Prolonged Suppression of Human Immunodeficiency Virus Type 1 (HIV‐1) Viremia in Persons with Advanced Disease Results in Enhancement of CD4 T Cell Reactivity to Microbial Antigens but Not to HIV‐1 Antigens
Author(s) -
Charles R. Rinaldo,
J Liebmann,
Xiaoli Huang,
Fan Zheng,
Qasim Al-Shboul,
Deborah McMahon,
Richard Day,
Sharon A. Riddler,
John W. Mellors
Publication year - 1999
Publication title -
the journal of infectious diseases
Language(s) - English
Resource type - Journals
SCImago Journal Rank - 2.69
H-Index - 252
eISSN - 1537-6613
pISSN - 0022-1899
DOI - 10.1086/314599
Subject(s) - viremia , virology , human immunodeficiency virus (hiv) , immunology , antigen , virus , disease , medicine , biology , pathology
CD4 T cell responses were studied for >2 years in 27 zidovudine-experienced patients with advanced human immunodeficiency virus type 1 (HIV-1) infection who received triple combination drug therapy with indinavir, zidovudine and lamivudine or zidovudine plus lamivudine or zidovudine alone for 24-42 weeks before switching to the three-drug therapy.

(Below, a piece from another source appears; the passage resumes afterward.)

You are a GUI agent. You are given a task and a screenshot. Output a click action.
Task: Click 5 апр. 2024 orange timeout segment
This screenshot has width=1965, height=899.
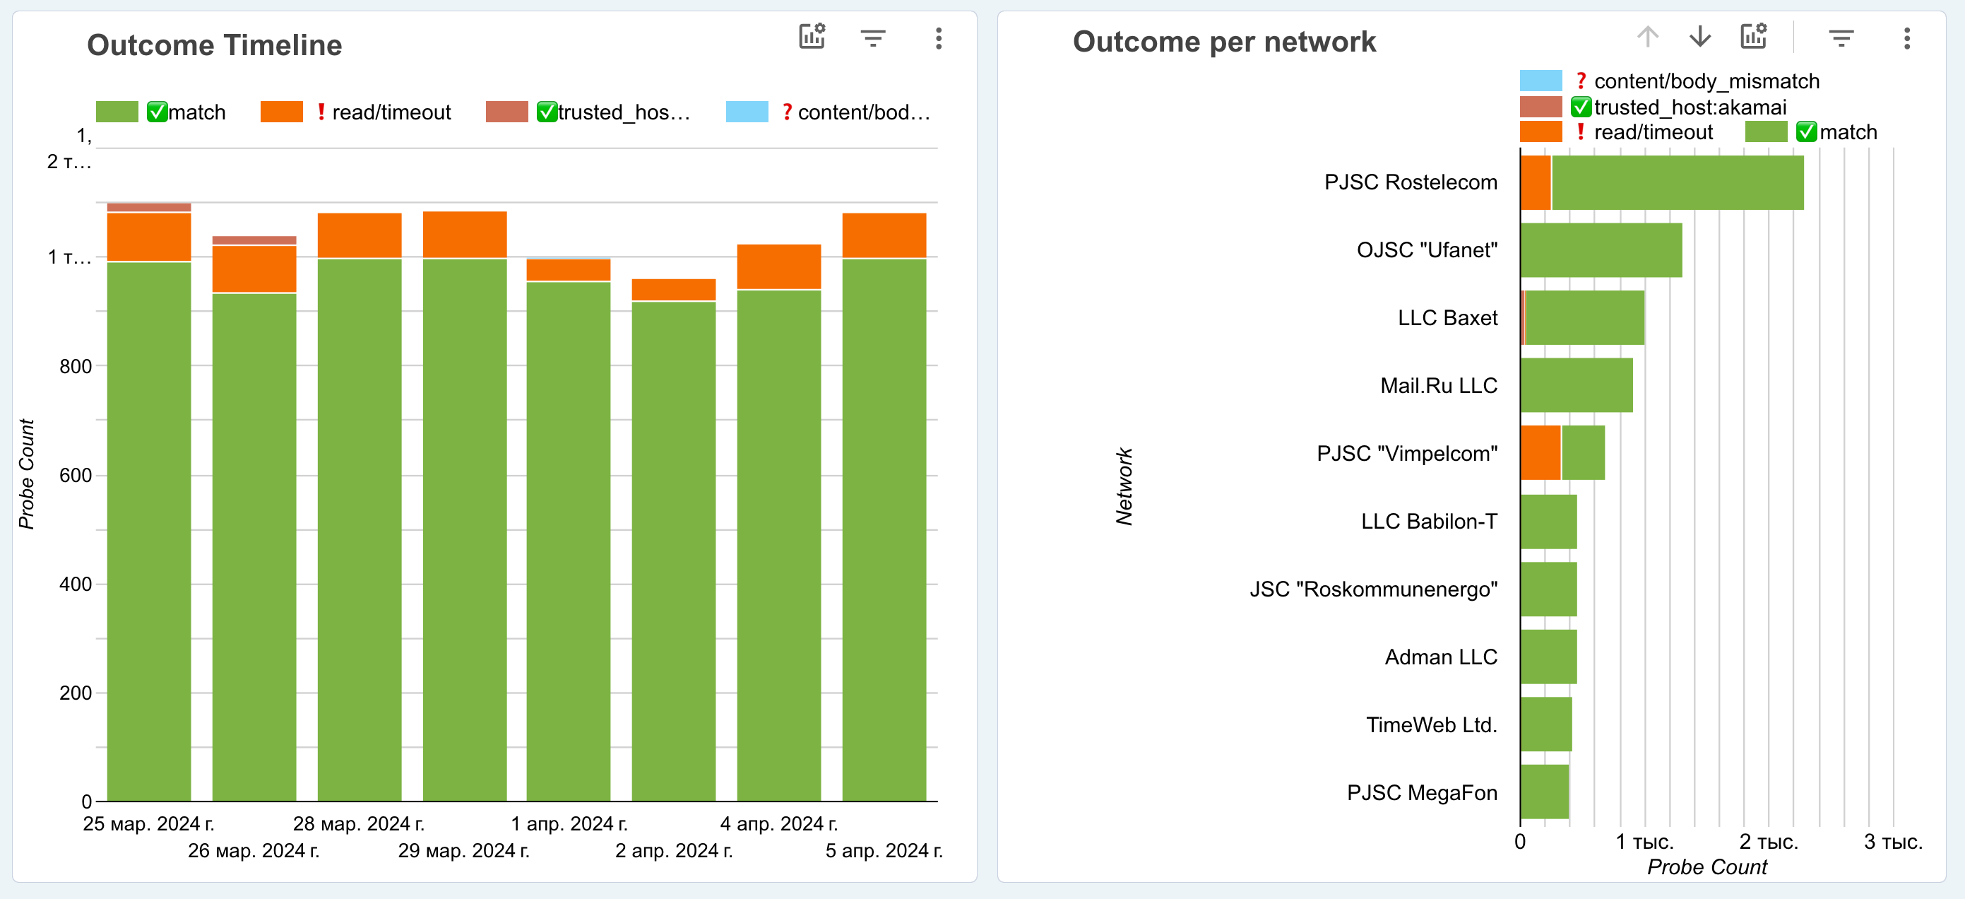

Subjects initially given the three drugs had viremia suppressed to undetectable levels and increases in T cell proliferative and cytokine responses to microbial antigens through 2 years of follow-up. Patients receiving the triple-drug therapy after either indinavir or zidovudine-lamivudine treatment had similar increases in T cell responses only if they also had suppression of virus load. CD4 T cell reactivity to HIV-1 antigens was not restored. Prolonged indinavir-zidovudine-lamivudine treatment has significant but incomplete enhancing effects on CD4 T cell reactivity, which could be important in host control of microbial and persistent HIV-1 infections.